Mis à jour le 02.10.2025 – 16 h 13. Après des mois de ventes en berne, Tesla a clôturé le troisième trimestre 2025 sur une note positive, dopé par l’expiration d’un crédit d’impôt fédéral américain pour les voitures électriques. Malgré ce rebond temporaire, le constructeur fait face à une concurrence accrue et à des interrogations sur son avenir au-delà de la production automobile.
- Tesla a livré 497 099 véhicules au dernier trimestre, dépassant les attentes des analystes.
- Ce résultat contraste avec la baisse des livraisons observée durant les deux premiers trimestres de l’année.
- L’avenir de Tesla est placé sous le signe des taxis autonomes et des robots humanoïdes, des secteurs encore naissants pour le groupe.
La fin du crédit d’impôt fédéral américain, qui offrait jusqu’à 7 500 dollars aux acheteurs de véhicules électriques, a suscité un élan de dernière minute pour Tesla. Les livraisons ont ainsi progressé de 7,4 % au cours du trimestre clos fin septembre, atteignant près de 500 000 unités. Une performance jugée positive par les experts, d’autant plus que les deux premiers trimestres avaient été marqués par un recul d’environ 13 % des livraisons.

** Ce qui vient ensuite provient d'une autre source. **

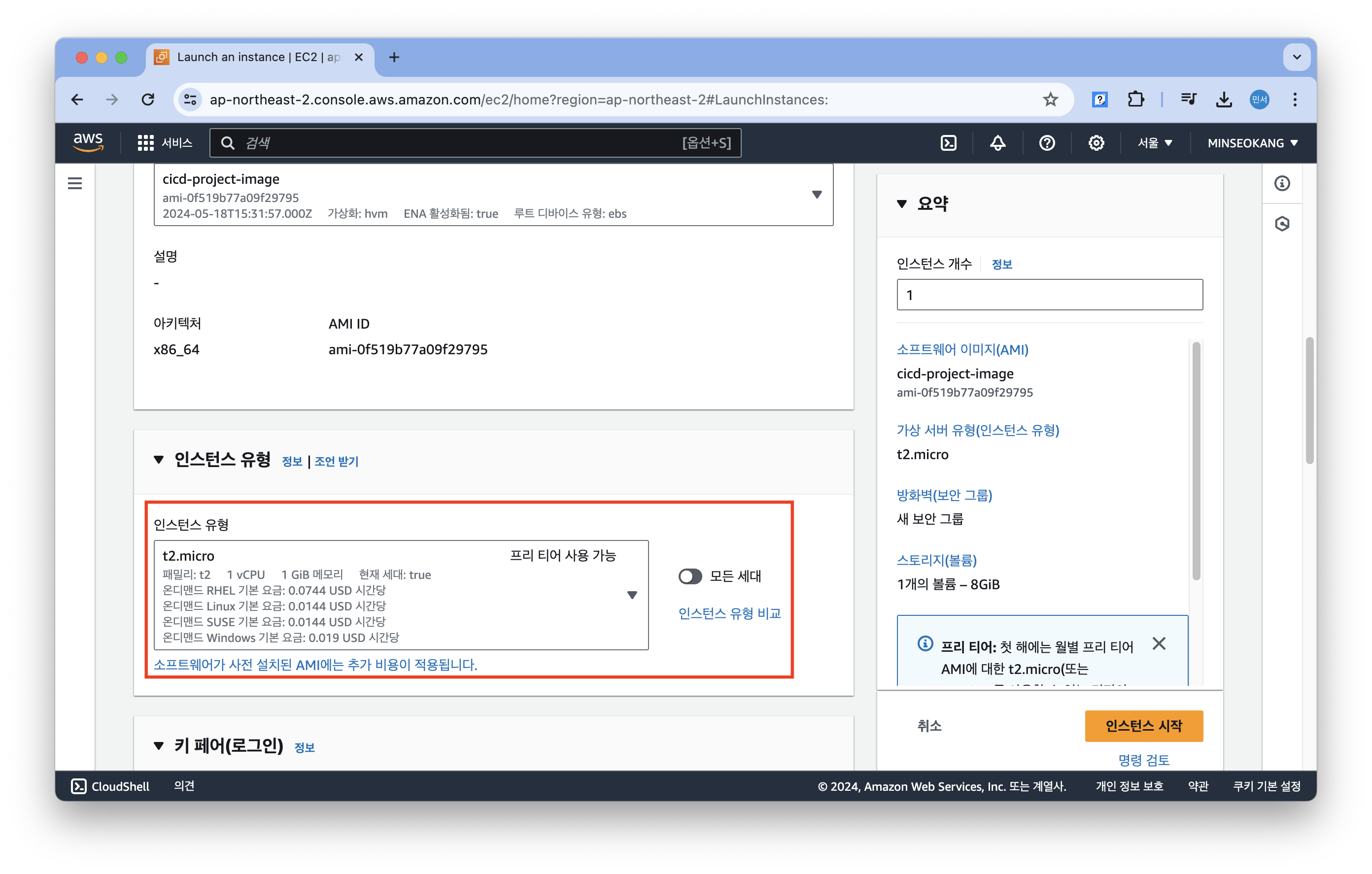This screenshot has width=1372, height=874.
Task: Open the info panel icon on right edge
Action: click(x=1281, y=183)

Certains analystes anticipaient déjà un tel effet d’aubaine, de nombreux consommateurs souhaitant profiter des aides gouvernementales avant leur suppression. Cependant, la plupart des observateurs s’attendaient à une reprise des ventes plus modeste. La question désormais est de savoir si cet effet de stimulation aura un impact sur les ventes du trimestre en cours et au-delà.

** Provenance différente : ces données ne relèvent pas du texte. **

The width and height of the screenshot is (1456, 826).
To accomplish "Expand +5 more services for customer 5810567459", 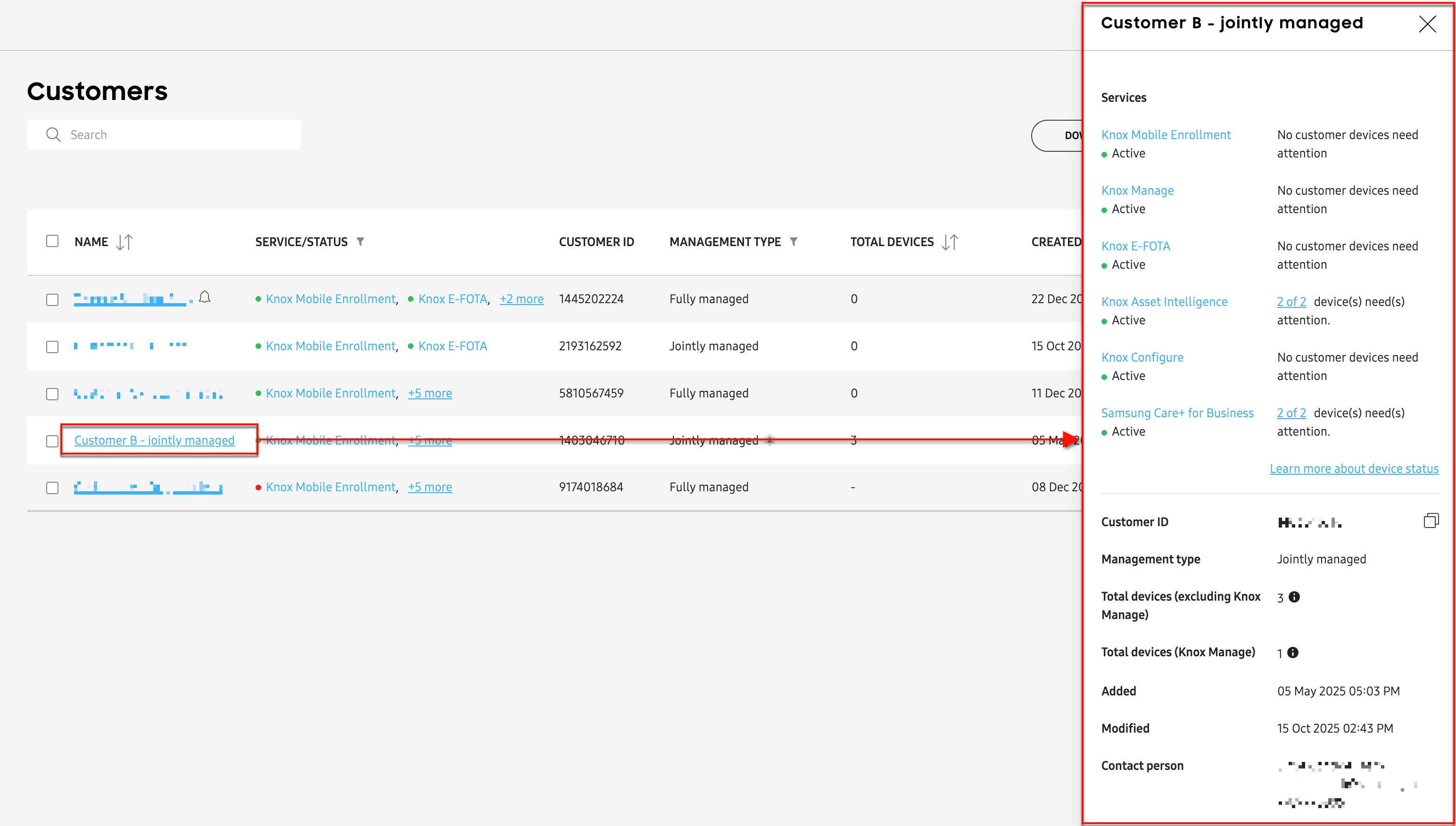I will click(430, 393).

Elon Musk lui-même reconnaît que des périodes difficiles s’annoncent. Le PDG de Tesla met de plus en plus l’accent sur le développement de nouvelles activités, comme les taxis autonomes et les robots humanoïdes. Bien que ces secteurs représentent l’avenir selon lui, le groupe n’en est qu’à ses débuts et doit composer avec une forte concurrence.
Sur l’ensemble du trimestre, la production totale de Tesla a cependant diminué de 4,8 % par rapport à l’année précédente, s’établissant à 447 410 véhicules. La baisse des ventes au premier trimestre avait été attribuée, outre les controverses politiques entourant Elon Musk, à une phase de transition pour le modèle Y, le véhicule le plus vendu de la marque. Néanmoins, même avec une production stable de ce modèle, le second trimestre n’a pas montré d’amélioration significative.

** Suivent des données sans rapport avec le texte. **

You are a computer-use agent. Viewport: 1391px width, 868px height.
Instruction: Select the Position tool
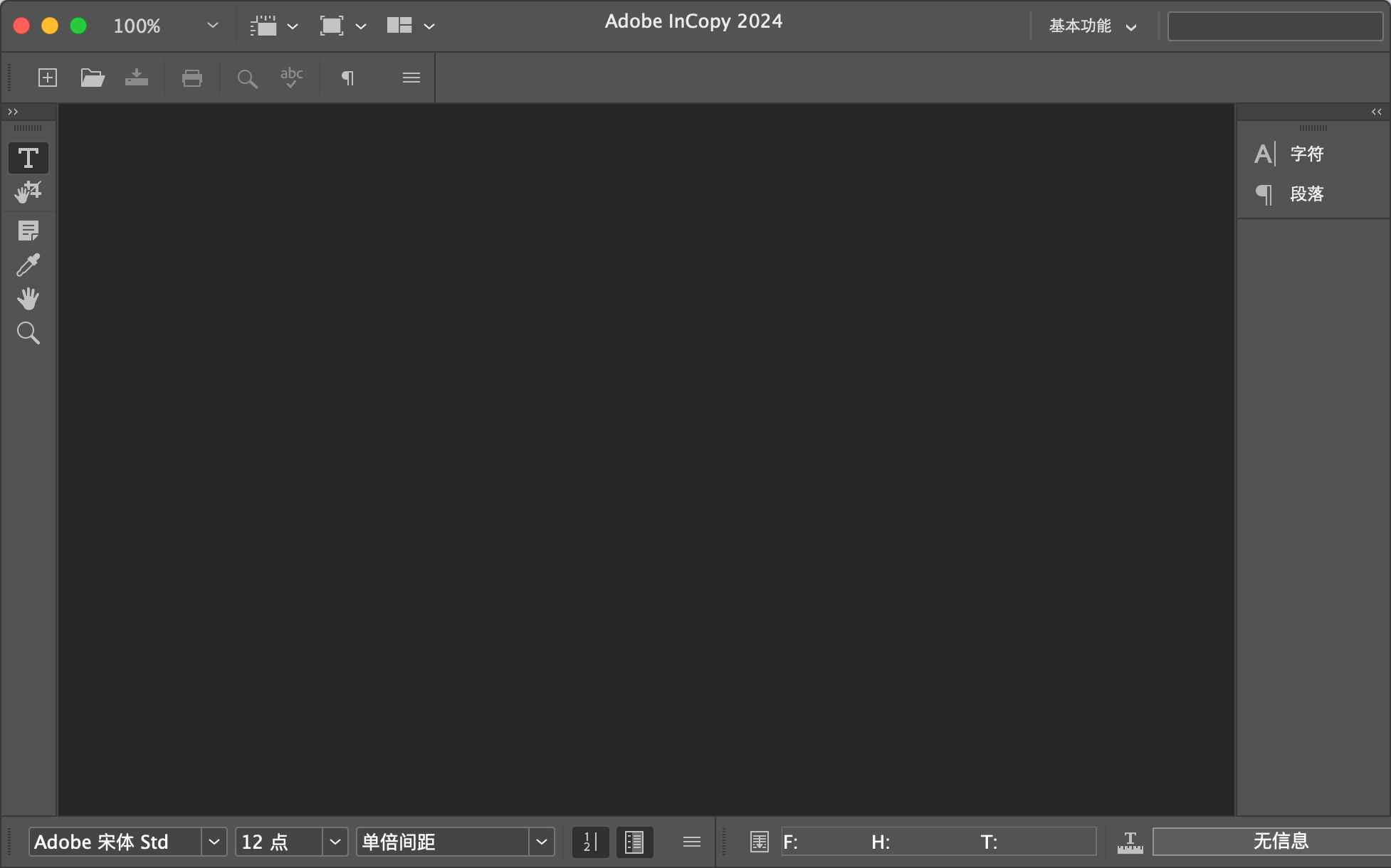(28, 192)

Tesla doit en outre faire face à une concurrence grandissante sur le marché des voitures électriques, tandis que le design de ses modèles évolue peu. Sur le marché américain, de nombreux acheteurs se tournent vers des véhicules hybrides ou à combustion. Parallèlement, les constructeurs américains développent activement des pick-ups électriques, un segment où le futuriste Cybertruck de Tesla peine à s’imposer.
En Europe, la situation de Tesla est également préoccupante. En août, les immatriculations de véhicules neufs de la marque dans l’Union européenne ont chuté de 36,6 % pour atteindre 8 220 unités, après un recul de 42 % en juillet. La part de marché de Tesla sur le continent est ainsi tombée à 1,2 %. Face à ces difficultés, Elon Musk aurait repris en main la supervision de la production et des ventes en Europe durant l’été, suite au départ de son proche collaborateur Omad Afshar.